Start of Block

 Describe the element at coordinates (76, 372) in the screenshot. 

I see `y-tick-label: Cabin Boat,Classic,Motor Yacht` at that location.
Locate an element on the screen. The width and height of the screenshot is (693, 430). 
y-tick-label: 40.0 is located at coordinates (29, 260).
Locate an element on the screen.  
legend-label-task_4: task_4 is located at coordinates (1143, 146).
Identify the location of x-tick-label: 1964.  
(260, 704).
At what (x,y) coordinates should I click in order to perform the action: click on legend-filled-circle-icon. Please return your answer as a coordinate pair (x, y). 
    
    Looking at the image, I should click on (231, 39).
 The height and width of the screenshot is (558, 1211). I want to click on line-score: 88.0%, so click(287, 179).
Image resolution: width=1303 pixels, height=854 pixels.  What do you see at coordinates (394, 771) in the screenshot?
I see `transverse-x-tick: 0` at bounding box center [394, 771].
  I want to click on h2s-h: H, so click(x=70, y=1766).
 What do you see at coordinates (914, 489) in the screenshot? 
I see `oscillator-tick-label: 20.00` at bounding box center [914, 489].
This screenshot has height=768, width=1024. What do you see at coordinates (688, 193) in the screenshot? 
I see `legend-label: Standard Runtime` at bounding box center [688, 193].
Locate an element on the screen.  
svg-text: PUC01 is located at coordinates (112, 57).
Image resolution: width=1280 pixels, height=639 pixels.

End of Block

- [Work item] Please give back all of the records above word for word, keeping every line as it appears.

- [Task output]
 Describe the element at coordinates (76, 372) in the screenshot. 

I see `y-tick-label: Cabin Boat,Classic,Motor Yacht` at that location.
Locate an element on the screen. The width and height of the screenshot is (693, 430). 
y-tick-label: 40.0 is located at coordinates (29, 260).
Locate an element on the screen.  
legend-label-task_4: task_4 is located at coordinates (1143, 146).
Identify the location of x-tick-label: 1964.  
(260, 704).
At what (x,y) coordinates should I click in order to perform the action: click on legend-filled-circle-icon. Please return your answer as a coordinate pair (x, y). 
    
    Looking at the image, I should click on (231, 39).
 The height and width of the screenshot is (558, 1211). I want to click on line-score: 88.0%, so click(287, 179).
Image resolution: width=1303 pixels, height=854 pixels.  What do you see at coordinates (394, 771) in the screenshot?
I see `transverse-x-tick: 0` at bounding box center [394, 771].
  I want to click on h2s-h: H, so click(x=70, y=1766).
 What do you see at coordinates (914, 489) in the screenshot? 
I see `oscillator-tick-label: 20.00` at bounding box center [914, 489].
This screenshot has height=768, width=1024. What do you see at coordinates (688, 193) in the screenshot? 
I see `legend-label: Standard Runtime` at bounding box center [688, 193].
Locate an element on the screen.  
svg-text: PUC01 is located at coordinates (112, 57).
Image resolution: width=1280 pixels, height=639 pixels.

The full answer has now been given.